According to an article in aol.com, sales of existing homes in the US reached a six and a half year high last month with buyers anxious to take advantage of cheaper borrowing costs amid worries that mortgage rates could rise.
Figures from the National Association of Realtors showed that sales of existing homes increased to reach an annual rate of 5.48 million units in August, a rise of 1.7%. This is the highest level of sales since February 2007 and is more than expected. Economists had predicted that sales of previously owned homes would increase to 5.25 million units. The chief economist for the National Association of Realtors has pointed out that the property market may be experiencing a temporary peak due to the fact that more buyers who would previously have adopted a wait-and-see approach, have chosen to purchase property due to concerns over possible increases in borrowing costs, and in house prices. During the coming months the number of sales could fluctuate, not least because of tighter inventory levels in certain areas of real estate.
The rate for a 30 year fixed rate mortgage is currently around 4.5% which is a two-year high. There had been concerns that the rates could increase further as many experts thought the Federal Reserve would begin to wind down its stimulus program. However it has decided not to scale back this program for the moment. If it had chosen to scale back the stimulus program then this could have pushed mortgage rates higher still.
The inventory for unsold homes currently listed on the market increased slightly in August, representing a 4.9 months’ supply. This is still well below the six month supply that's normally seen as a sign that the market is balanced between supply and demand.
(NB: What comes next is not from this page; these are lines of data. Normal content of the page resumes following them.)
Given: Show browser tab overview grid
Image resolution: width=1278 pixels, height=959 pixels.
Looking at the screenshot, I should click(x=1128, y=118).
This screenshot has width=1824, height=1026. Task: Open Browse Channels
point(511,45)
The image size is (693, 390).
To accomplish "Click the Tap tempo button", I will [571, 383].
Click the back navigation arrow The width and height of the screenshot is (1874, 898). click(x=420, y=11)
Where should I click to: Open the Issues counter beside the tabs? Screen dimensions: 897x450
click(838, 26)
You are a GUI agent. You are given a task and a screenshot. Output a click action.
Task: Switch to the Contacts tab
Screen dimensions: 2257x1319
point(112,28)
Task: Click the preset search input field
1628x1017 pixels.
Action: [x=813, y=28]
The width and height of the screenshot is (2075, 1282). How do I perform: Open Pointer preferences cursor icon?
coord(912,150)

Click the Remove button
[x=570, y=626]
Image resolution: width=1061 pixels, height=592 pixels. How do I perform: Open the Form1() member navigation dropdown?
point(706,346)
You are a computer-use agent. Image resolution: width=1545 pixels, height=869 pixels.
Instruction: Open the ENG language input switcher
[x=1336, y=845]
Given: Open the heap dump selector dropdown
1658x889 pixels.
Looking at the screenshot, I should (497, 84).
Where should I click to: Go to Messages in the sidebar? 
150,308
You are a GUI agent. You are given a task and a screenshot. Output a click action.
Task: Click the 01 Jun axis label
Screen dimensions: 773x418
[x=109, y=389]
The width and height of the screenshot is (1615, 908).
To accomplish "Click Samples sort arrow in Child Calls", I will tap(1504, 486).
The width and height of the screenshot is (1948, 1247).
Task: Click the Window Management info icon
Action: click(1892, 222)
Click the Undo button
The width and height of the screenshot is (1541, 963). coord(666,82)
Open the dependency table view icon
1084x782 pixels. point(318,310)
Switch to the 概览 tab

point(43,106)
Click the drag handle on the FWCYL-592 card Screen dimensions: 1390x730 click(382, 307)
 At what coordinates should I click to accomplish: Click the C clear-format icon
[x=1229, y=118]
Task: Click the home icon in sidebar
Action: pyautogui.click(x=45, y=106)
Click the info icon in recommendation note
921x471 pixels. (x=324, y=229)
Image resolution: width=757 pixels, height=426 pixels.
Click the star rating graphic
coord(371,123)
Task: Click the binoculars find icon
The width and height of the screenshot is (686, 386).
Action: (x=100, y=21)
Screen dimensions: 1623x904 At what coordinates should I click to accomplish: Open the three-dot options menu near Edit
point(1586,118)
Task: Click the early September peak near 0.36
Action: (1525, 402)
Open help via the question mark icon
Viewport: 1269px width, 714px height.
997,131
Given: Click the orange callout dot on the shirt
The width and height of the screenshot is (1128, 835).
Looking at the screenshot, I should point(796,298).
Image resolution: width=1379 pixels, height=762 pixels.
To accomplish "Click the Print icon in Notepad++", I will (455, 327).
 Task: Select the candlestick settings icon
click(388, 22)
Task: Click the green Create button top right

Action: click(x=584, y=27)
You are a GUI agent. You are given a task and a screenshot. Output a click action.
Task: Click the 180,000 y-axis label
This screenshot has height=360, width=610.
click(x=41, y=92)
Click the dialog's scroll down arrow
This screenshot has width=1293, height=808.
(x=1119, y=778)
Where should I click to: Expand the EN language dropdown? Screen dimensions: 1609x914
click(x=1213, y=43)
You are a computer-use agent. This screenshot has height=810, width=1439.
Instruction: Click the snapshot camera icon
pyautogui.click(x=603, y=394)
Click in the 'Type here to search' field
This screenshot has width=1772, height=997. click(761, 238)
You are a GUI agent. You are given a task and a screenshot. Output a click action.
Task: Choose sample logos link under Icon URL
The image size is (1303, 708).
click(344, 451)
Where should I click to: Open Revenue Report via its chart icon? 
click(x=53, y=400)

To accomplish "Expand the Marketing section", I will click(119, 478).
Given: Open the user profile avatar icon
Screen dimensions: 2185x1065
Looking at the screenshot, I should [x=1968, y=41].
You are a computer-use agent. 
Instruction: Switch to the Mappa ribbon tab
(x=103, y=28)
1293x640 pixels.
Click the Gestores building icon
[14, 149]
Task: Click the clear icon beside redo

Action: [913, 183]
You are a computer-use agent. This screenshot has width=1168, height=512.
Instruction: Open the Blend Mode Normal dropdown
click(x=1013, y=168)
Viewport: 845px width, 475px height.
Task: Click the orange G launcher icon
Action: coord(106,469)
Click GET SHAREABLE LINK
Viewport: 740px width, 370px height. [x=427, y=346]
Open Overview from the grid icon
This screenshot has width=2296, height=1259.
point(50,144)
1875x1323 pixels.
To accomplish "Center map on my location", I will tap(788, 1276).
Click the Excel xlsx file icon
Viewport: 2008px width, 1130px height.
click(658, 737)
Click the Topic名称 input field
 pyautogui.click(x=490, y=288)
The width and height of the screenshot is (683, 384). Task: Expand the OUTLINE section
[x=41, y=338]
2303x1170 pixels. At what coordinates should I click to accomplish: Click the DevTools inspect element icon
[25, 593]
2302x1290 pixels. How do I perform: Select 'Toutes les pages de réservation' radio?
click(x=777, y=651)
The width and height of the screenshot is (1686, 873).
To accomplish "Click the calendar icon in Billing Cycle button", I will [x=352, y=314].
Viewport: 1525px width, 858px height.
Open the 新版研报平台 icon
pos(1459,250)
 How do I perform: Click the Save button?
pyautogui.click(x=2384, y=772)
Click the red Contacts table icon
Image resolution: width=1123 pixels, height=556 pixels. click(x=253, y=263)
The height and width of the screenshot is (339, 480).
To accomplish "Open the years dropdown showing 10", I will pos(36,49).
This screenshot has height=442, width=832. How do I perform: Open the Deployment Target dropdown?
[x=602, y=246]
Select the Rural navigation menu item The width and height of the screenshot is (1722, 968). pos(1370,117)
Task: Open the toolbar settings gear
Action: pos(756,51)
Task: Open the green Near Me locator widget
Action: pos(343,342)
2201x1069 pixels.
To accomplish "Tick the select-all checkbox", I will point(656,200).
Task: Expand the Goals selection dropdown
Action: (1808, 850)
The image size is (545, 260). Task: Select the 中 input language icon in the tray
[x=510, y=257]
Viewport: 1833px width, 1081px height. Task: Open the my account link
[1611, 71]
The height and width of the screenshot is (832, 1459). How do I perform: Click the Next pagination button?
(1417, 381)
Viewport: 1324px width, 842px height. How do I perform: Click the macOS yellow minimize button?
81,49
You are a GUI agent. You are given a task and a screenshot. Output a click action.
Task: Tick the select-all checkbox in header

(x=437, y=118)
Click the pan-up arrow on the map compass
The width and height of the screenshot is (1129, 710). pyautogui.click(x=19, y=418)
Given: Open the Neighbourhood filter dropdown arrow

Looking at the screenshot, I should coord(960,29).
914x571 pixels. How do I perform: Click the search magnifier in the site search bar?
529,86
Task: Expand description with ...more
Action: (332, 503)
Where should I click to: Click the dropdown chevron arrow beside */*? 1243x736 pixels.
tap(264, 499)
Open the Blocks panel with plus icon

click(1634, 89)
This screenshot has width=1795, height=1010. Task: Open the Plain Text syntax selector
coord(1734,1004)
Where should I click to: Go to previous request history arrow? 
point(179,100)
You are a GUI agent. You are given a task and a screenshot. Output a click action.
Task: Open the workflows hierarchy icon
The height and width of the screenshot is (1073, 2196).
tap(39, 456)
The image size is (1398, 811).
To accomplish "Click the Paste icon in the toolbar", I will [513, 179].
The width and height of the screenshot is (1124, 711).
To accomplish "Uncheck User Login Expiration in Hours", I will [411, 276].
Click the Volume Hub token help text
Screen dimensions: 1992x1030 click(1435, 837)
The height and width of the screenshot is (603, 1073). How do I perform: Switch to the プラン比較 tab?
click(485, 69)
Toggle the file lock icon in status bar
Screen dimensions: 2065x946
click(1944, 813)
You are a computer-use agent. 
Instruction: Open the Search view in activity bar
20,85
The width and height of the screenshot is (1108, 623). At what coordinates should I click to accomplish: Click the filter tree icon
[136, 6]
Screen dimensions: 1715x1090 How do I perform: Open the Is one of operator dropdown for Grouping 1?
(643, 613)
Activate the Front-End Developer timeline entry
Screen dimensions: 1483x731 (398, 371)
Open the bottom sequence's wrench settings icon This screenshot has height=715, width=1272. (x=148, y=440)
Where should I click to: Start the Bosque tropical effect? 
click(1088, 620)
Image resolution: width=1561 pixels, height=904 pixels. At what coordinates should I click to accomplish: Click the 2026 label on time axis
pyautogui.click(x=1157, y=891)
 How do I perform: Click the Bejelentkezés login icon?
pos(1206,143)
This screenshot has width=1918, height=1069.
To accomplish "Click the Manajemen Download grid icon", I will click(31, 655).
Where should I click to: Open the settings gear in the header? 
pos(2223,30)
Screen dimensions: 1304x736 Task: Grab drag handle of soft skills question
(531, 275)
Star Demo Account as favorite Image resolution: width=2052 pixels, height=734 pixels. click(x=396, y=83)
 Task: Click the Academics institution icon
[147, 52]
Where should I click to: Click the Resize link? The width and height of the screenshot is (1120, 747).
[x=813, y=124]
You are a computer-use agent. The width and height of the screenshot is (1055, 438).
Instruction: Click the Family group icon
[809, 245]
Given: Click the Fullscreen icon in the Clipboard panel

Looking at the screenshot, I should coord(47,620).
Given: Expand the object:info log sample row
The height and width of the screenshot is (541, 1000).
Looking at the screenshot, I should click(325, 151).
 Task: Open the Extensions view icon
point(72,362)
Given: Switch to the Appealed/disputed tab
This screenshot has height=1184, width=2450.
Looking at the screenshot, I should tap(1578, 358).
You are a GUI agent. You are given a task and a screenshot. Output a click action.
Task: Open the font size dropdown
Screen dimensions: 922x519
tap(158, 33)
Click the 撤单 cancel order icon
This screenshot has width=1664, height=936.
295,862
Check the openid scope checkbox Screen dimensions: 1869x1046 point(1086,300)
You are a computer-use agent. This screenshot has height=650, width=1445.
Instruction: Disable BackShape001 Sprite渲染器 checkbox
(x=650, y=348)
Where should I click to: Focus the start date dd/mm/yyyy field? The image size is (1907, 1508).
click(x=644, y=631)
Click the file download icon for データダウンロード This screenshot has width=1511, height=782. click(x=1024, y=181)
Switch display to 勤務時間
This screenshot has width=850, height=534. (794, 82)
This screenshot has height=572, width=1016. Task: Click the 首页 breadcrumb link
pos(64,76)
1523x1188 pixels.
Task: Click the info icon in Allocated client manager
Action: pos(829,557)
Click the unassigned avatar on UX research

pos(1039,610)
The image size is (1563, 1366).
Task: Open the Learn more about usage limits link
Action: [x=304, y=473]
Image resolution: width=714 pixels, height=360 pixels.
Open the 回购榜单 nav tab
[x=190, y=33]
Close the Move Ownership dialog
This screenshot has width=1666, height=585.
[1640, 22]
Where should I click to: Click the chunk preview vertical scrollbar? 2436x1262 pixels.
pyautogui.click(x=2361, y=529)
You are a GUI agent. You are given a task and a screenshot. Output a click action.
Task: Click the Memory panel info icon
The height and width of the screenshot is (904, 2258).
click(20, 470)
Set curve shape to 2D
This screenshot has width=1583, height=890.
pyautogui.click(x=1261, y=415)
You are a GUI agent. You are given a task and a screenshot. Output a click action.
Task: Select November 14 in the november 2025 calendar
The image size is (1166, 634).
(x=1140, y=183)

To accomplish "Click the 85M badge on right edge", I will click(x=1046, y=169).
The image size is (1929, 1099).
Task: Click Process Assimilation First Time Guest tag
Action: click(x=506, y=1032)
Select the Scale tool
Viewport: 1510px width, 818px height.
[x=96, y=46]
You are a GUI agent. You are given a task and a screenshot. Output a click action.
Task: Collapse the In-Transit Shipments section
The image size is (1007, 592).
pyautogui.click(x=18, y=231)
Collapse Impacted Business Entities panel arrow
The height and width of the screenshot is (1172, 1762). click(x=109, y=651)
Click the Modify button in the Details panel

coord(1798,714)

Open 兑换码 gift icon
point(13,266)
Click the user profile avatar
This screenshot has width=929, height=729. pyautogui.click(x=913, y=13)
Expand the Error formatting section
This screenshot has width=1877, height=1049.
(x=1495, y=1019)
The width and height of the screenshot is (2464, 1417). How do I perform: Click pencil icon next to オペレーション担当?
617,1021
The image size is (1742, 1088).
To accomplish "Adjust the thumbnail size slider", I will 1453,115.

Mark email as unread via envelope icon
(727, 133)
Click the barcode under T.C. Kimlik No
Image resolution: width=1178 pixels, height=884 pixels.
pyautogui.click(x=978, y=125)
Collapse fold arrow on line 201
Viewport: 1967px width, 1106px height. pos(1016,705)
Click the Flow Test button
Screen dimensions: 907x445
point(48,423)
In August, the median home sales price increased to reach $212,100 which is 14.7% more than a year ago. Short sales, foreclosures and distressed properties accounted for approximately 12% of sales in August, which is the lowest level since the National Association of Realtors began tracking these figures in 2008. Last month first-time buyers bought 28% of homes sold, while investors accounted for another 17% of property sales. The increase in home prices combined with rising mortgage rates has already begun to price some first-time buyers out of the housing market.